START DATA TO PROCESS

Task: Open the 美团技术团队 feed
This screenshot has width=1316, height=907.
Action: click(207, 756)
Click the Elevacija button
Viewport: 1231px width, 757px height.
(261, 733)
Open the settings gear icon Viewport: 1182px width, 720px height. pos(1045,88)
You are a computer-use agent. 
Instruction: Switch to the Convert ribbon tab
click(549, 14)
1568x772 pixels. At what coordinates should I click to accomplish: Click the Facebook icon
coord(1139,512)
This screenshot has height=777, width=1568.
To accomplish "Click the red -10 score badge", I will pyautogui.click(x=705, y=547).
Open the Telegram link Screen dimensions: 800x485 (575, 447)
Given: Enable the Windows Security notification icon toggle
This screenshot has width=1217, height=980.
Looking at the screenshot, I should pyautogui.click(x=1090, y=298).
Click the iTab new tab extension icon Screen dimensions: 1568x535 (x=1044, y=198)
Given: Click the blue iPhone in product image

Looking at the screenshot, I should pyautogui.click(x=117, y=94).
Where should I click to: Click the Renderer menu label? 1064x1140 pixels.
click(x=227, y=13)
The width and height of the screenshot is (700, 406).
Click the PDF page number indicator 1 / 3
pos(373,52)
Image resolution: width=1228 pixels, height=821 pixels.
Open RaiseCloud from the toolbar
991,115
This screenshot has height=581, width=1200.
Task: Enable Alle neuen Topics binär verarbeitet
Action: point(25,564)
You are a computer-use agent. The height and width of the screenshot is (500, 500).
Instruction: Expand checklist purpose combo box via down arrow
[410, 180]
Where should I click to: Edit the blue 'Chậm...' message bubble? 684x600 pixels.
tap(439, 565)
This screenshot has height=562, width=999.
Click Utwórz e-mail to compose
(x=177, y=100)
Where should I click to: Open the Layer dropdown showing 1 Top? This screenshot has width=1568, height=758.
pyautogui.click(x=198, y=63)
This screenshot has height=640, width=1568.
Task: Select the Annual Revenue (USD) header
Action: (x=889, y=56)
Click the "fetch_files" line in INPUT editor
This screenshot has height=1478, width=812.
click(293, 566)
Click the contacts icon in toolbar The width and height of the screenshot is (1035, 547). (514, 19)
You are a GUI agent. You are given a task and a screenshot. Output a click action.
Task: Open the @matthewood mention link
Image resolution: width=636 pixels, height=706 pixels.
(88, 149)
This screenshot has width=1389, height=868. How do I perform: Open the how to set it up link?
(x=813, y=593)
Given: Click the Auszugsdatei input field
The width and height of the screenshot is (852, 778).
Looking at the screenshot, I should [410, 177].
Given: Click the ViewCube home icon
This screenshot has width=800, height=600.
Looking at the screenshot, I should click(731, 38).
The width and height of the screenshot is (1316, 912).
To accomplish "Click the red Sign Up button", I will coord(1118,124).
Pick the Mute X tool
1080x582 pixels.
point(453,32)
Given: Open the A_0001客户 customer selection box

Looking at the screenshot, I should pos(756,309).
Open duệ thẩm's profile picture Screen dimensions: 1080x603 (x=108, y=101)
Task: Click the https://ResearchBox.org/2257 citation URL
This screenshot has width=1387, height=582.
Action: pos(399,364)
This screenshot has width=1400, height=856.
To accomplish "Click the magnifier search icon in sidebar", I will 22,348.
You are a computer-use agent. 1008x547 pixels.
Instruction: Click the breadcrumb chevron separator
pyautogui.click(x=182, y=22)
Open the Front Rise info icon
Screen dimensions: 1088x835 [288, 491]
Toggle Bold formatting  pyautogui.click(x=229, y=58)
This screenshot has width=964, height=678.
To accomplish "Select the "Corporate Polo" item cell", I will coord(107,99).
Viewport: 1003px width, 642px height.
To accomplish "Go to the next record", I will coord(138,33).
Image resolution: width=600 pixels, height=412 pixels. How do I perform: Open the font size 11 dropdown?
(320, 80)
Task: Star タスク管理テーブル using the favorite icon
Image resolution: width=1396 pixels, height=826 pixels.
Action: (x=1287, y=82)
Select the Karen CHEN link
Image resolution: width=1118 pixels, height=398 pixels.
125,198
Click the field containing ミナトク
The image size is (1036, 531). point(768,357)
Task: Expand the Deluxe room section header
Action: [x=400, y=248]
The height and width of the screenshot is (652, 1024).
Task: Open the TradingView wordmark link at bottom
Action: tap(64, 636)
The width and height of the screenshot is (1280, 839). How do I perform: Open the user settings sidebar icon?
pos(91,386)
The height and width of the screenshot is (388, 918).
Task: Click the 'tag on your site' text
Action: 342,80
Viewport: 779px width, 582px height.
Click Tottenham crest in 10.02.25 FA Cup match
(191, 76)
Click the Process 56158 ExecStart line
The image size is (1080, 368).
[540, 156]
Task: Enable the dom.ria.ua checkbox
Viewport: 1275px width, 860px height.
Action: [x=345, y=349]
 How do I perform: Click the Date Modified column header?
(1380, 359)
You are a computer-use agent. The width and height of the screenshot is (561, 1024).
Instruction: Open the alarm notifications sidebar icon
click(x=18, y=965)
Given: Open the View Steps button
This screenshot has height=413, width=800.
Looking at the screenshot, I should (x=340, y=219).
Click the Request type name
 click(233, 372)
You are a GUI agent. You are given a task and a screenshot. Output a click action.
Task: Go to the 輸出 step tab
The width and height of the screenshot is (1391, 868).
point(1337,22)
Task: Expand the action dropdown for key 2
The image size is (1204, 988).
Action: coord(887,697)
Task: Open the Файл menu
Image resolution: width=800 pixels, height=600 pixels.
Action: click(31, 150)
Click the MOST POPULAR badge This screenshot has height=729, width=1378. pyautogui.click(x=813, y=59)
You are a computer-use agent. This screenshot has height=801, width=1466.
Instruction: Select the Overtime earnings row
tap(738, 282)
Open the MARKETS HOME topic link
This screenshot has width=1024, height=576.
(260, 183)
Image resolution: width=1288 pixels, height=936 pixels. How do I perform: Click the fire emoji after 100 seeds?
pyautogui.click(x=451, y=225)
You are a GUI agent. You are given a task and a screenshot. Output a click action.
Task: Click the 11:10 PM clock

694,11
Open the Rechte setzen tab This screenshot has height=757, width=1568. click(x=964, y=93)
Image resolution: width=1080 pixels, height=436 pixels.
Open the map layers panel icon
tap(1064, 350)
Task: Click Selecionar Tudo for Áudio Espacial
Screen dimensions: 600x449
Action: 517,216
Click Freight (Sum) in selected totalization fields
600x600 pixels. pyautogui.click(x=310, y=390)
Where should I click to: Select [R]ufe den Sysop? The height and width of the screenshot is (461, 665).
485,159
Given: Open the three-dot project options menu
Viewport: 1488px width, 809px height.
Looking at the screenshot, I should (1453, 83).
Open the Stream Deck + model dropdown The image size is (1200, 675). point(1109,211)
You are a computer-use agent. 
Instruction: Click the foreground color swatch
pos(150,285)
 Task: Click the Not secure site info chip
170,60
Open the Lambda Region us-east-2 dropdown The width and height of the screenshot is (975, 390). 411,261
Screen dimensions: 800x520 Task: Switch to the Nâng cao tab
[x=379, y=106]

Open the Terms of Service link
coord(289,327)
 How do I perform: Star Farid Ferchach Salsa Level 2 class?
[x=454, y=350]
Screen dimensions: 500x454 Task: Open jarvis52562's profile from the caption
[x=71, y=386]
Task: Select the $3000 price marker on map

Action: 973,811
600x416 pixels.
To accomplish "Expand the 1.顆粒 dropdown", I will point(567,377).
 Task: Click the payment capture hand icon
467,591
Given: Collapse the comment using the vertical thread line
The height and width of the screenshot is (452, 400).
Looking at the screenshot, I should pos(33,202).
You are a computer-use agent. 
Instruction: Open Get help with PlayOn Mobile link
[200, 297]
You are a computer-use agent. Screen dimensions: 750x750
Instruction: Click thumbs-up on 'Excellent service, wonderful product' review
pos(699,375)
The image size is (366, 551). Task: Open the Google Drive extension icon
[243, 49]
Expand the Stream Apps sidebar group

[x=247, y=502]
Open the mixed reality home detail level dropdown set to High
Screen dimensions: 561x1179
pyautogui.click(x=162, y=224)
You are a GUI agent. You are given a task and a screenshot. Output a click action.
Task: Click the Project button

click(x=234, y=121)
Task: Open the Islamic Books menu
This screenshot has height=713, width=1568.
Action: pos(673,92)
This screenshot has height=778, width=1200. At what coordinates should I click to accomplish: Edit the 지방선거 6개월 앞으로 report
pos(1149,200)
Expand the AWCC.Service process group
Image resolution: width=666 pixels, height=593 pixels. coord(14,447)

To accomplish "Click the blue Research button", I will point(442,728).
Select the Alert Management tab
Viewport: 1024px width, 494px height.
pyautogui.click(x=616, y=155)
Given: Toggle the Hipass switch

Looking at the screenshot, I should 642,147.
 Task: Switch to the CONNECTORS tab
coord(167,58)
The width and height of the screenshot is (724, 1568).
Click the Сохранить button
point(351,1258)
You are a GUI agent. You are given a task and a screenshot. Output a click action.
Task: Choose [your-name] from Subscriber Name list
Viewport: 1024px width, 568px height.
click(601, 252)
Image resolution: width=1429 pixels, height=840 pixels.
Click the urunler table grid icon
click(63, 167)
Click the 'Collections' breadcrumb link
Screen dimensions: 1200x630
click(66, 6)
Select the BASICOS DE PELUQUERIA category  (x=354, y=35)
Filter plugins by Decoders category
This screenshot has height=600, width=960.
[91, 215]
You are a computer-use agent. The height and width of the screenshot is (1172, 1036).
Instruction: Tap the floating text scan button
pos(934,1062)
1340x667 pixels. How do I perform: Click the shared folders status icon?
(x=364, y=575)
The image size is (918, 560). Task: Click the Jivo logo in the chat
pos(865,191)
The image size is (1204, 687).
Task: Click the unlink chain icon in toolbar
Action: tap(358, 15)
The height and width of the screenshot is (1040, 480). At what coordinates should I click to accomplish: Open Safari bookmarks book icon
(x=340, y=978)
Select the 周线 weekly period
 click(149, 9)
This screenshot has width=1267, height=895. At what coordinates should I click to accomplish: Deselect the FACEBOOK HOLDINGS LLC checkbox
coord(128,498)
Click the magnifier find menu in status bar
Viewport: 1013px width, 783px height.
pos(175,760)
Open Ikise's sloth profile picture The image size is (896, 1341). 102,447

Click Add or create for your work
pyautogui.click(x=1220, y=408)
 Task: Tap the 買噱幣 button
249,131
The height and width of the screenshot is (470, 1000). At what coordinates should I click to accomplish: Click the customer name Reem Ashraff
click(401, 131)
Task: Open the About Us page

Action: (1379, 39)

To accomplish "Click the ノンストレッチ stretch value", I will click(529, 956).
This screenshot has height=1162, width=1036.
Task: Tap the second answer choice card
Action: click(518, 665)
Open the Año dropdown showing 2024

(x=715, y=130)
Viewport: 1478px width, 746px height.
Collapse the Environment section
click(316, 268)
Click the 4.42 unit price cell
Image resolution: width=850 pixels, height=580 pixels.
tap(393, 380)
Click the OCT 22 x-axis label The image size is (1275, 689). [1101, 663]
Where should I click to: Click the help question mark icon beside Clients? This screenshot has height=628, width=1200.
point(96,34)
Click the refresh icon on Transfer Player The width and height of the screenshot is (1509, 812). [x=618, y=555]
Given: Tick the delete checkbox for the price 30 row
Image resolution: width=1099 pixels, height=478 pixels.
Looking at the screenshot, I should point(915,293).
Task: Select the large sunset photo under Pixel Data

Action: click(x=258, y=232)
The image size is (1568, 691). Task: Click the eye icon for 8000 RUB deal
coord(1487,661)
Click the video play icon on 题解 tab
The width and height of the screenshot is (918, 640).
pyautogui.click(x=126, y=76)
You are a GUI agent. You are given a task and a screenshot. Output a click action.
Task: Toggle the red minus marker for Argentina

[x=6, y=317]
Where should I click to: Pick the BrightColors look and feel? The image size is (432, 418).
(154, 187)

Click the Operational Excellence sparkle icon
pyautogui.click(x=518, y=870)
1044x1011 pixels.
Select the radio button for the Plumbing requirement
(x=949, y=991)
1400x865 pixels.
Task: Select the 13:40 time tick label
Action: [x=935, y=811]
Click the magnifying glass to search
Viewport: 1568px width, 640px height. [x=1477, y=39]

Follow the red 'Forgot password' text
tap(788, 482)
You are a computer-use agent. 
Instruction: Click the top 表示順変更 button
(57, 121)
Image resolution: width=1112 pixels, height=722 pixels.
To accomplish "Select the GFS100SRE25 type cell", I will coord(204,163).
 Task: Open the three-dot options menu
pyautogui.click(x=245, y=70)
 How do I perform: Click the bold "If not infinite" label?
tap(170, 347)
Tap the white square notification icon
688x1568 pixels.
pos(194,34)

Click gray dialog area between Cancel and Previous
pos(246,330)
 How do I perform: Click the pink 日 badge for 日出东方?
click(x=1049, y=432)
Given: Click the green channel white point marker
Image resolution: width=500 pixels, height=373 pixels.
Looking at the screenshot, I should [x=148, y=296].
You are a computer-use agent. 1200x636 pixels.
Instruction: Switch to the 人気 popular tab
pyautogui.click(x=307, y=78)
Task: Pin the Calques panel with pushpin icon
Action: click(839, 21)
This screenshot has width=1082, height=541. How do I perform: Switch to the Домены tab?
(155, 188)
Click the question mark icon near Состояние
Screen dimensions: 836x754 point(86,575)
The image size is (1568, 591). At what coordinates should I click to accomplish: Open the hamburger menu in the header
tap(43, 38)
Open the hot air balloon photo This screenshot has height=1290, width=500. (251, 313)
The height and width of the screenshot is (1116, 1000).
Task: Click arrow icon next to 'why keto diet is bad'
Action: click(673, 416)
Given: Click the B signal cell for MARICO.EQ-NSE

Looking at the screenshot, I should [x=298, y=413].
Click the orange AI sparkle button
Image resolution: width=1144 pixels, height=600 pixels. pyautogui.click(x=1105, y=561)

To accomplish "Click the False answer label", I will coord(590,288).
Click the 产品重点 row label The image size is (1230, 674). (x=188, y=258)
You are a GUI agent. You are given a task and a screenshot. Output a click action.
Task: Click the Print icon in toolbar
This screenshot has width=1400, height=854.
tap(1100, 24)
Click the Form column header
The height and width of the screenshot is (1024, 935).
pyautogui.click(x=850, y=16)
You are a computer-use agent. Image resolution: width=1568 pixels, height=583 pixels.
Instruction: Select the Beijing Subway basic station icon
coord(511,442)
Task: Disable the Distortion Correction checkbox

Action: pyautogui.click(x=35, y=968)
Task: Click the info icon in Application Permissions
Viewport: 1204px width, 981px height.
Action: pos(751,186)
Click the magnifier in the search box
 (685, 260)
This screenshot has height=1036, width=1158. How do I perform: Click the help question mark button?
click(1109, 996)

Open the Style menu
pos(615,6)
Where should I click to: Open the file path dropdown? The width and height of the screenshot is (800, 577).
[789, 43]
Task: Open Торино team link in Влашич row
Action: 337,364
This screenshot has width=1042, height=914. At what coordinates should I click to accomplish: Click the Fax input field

END DATA TO PROCESS

◆ THE TASK
Would you return each line of the material above, unchanged, from the first one through the line where "Open the Telegram" appears?

◆ WRITTEN RESPONSE
Task: Open the 美团技术团队 feed
This screenshot has width=1316, height=907.
Action: click(207, 756)
Click the Elevacija button
Viewport: 1231px width, 757px height.
(261, 733)
Open the settings gear icon Viewport: 1182px width, 720px height. pos(1045,88)
You are a computer-use agent. 
Instruction: Switch to the Convert ribbon tab
click(549, 14)
1568x772 pixels. At what coordinates should I click to accomplish: Click the Facebook icon
coord(1139,512)
This screenshot has height=777, width=1568.
To accomplish "Click the red -10 score badge", I will pyautogui.click(x=705, y=547).
Open the Telegram link Screen dimensions: 800x485 (575, 447)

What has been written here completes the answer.